*** Excerpt provided ***

GET /v1/logs?product=EMAIL_VALIDATION&limit=100&offset=0
Authorization: Bearer <token>

Convenience Endpoints:

GET /v1/logs/validation?limit=100&offset=0
GET /v1/logs/sending?limit=100&offset=0

Response:

{
"success": true,
"data": [
{
"id": "550e8400-e29b-41d4-a716-446655440000",
"timestamp": 1708531200000,
"email": "user@example.com",
"valid": true,
"reason": "valid",
"duration": 150
}
],
"pagination": {
"total": 1000,
"limit": 100,
"offset": 0,
"hasMore": true
},
"meta": {
"product": "EMAIL_VALIDATION"
}
}

Get Usage Statistics

Single Product:

GET /v1/logs/usage?product=EMAIL_VALIDATION

Response:

{
"success": true,
"data": {
"dailyUsage": 1234,
"monthlyUsage": 45678,
"product": "EMAIL_VALIDATION"
}
}

All Products:

GET /v1/logs/usage/all

Response:

{
"success": true,
"data": {
"validation": {
"dailyUsage": 1234,
"monthlyUsage": 45678,
"product": "EMAIL_VALIDATION"

*** End of Excerpt provided ***
*** Supplied information ***

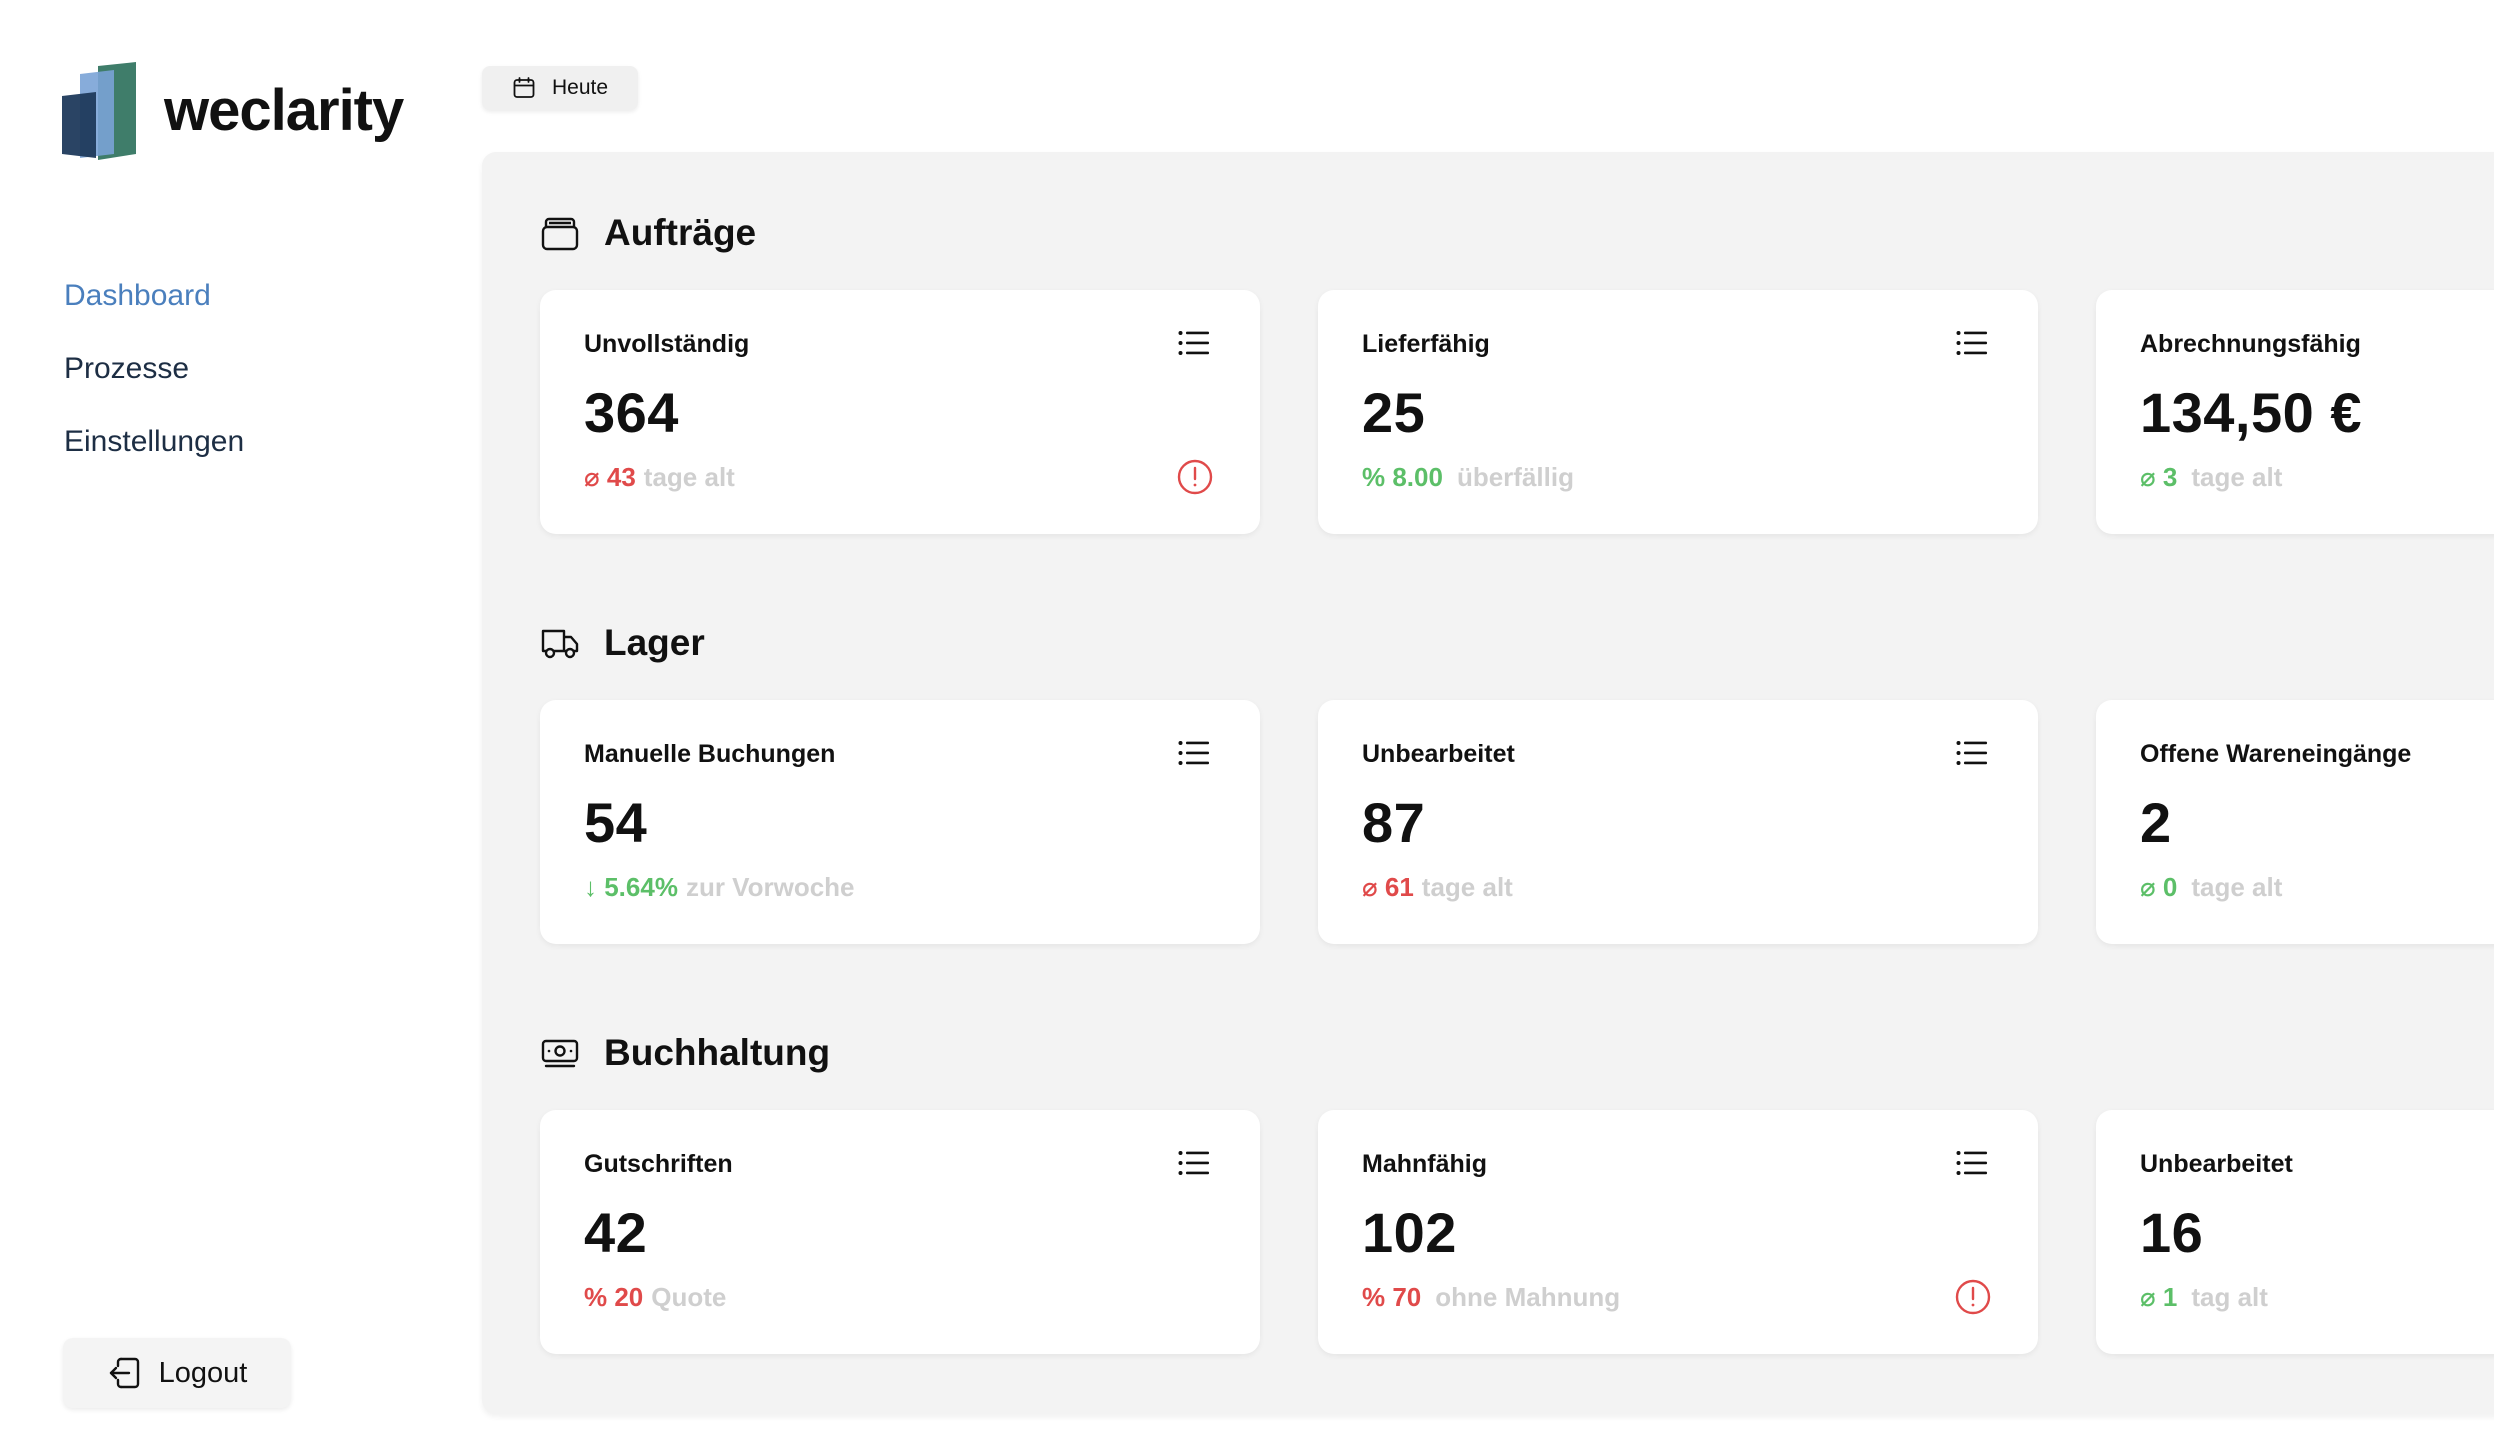 This screenshot has width=2494, height=1444. I want to click on logout-icon, so click(124, 1373).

*** End of Supplied information ***

■ Exercise description ■
Please extract the logs API excerpt above in full, reproducing every line without changes.

■ Solution to the exercise ■
GET /v1/logs?product=EMAIL_VALIDATION&limit=100&offset=0
Authorization: Bearer <token>

Convenience Endpoints:

GET /v1/logs/validation?limit=100&offset=0
GET /v1/logs/sending?limit=100&offset=0

Response:

{
"success": true,
"data": [
{
"id": "550e8400-e29b-41d4-a716-446655440000",
"timestamp": 1708531200000,
"email": "user@example.com",
"valid": true,
"reason": "valid",
"duration": 150
}
],
"pagination": {
"total": 1000,
"limit": 100,
"offset": 0,
"hasMore": true
},
"meta": {
"product": "EMAIL_VALIDATION"
}
}

Get Usage Statistics

Single Product:

GET /v1/logs/usage?product=EMAIL_VALIDATION

Response:

{
"success": true,
"data": {
"dailyUsage": 1234,
"monthlyUsage": 45678,
"product": "EMAIL_VALIDATION"
}
}

All Products:

GET /v1/logs/usage/all

Response:

{
"success": true,
"data": {
"validation": {
"dailyUsage": 1234,
"monthlyUsage": 45678,
"product": "EMAIL_VALIDATION"